_Task description_. Return every line in the entries below where the word "Given" shows up.

_Items from a dataset_.

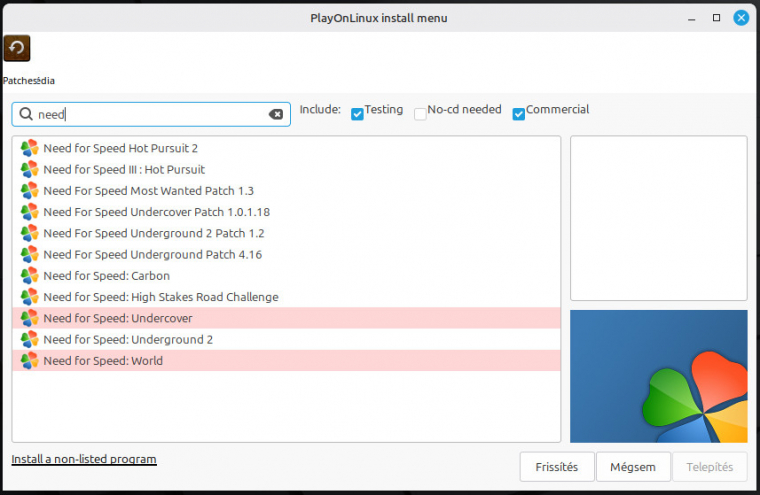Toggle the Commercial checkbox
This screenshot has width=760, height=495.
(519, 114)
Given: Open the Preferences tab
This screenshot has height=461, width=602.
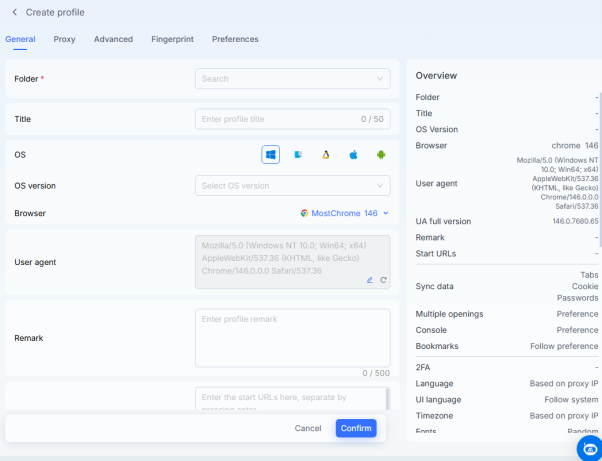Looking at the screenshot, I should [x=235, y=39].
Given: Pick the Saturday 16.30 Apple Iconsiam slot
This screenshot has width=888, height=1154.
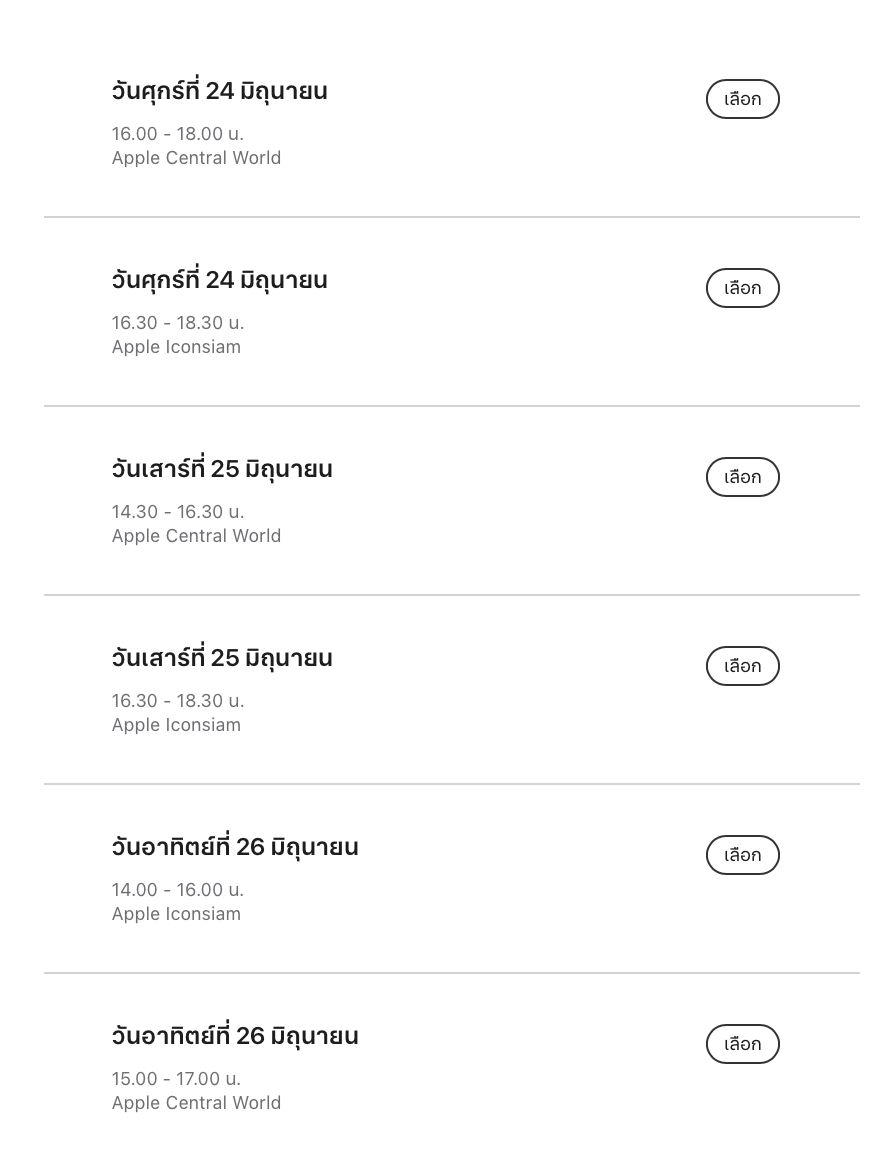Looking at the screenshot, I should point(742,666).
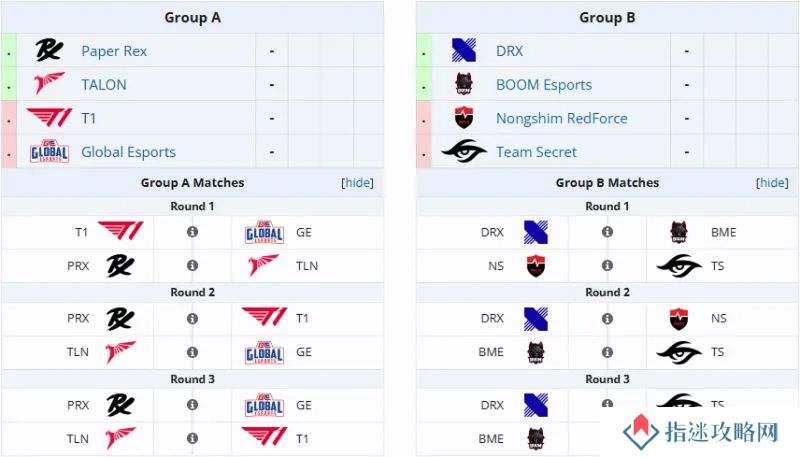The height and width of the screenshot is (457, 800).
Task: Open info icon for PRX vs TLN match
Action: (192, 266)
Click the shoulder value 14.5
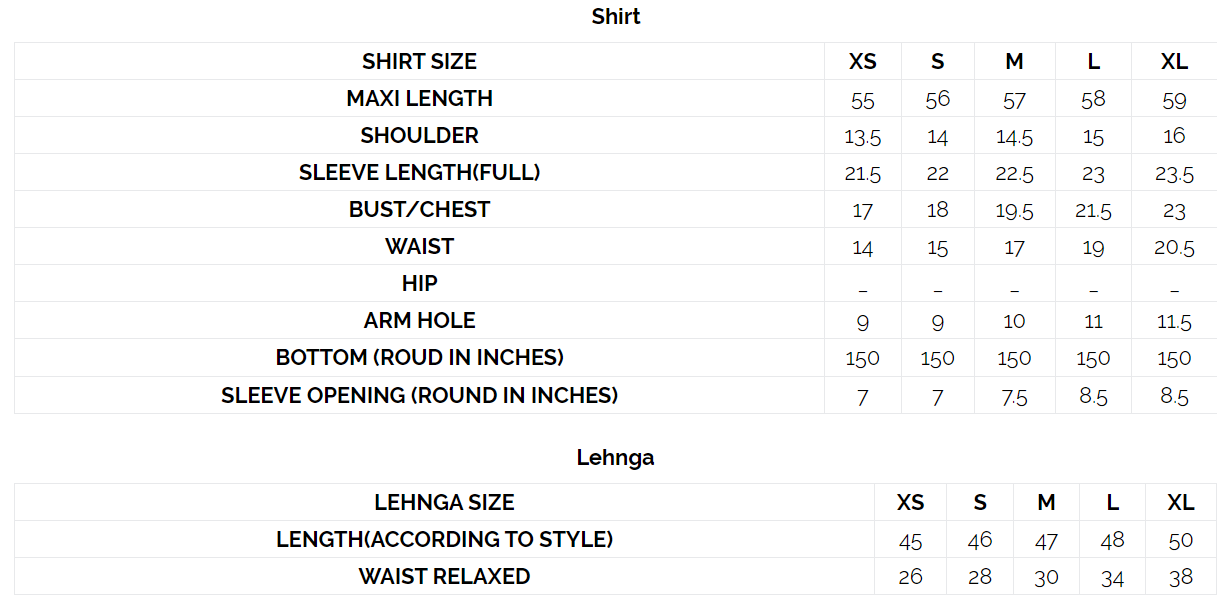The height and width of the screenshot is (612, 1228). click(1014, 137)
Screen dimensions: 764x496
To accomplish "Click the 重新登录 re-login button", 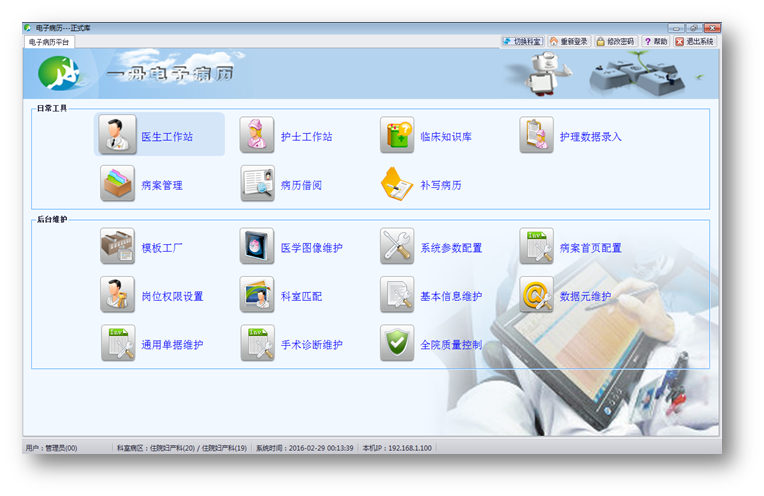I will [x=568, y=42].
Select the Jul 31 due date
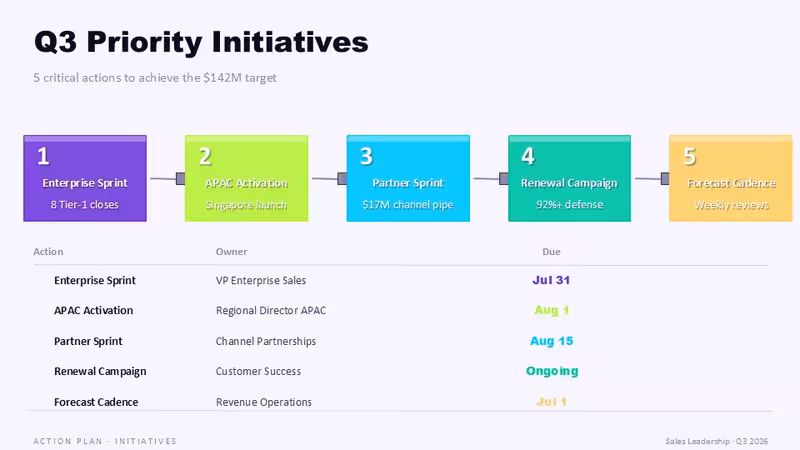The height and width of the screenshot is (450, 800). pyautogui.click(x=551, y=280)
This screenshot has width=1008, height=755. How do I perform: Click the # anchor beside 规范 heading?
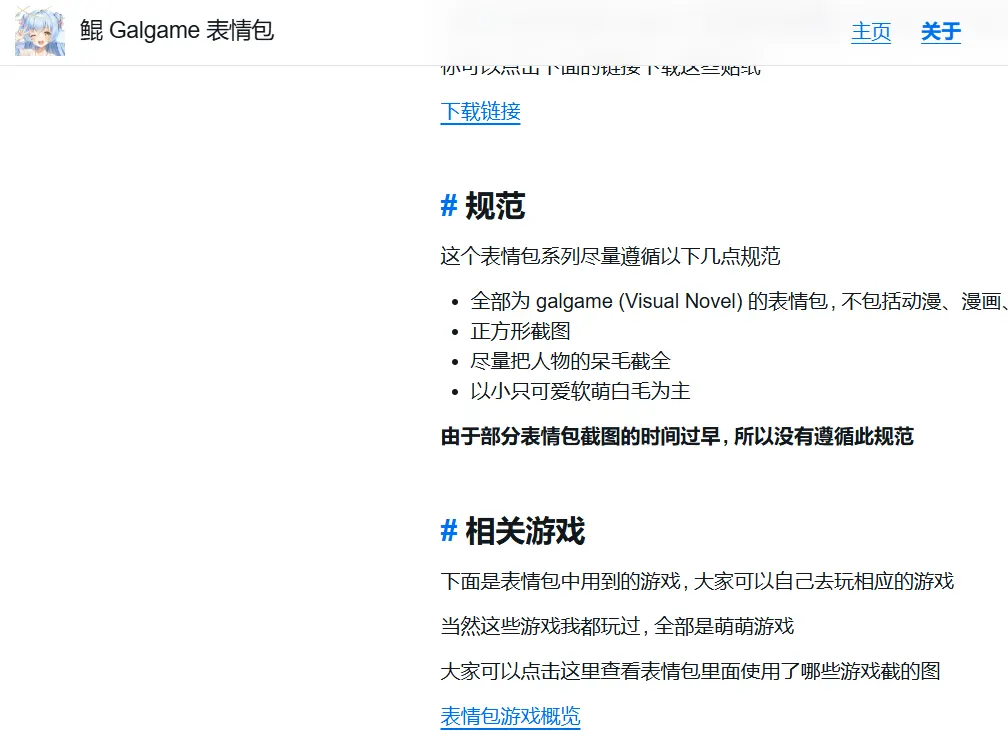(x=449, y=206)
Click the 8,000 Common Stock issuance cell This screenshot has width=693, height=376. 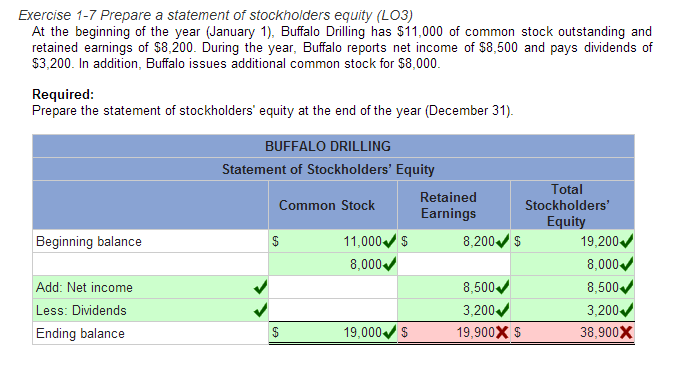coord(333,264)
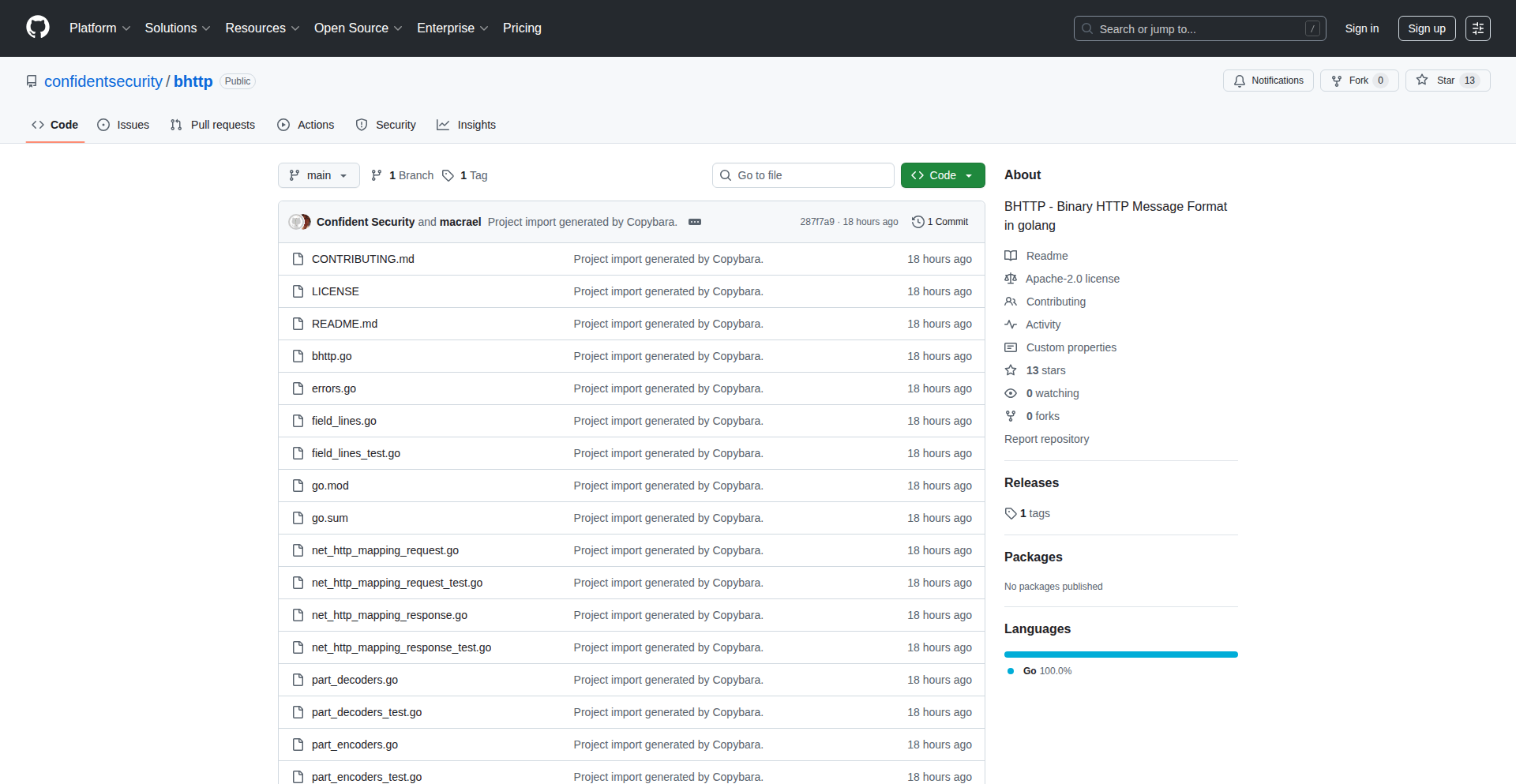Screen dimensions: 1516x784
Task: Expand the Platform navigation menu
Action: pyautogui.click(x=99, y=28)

_Solved problem_.
Given: Open the Preferences tab
Given: Pick the Saturday 16.30 Apple Iconsiam slot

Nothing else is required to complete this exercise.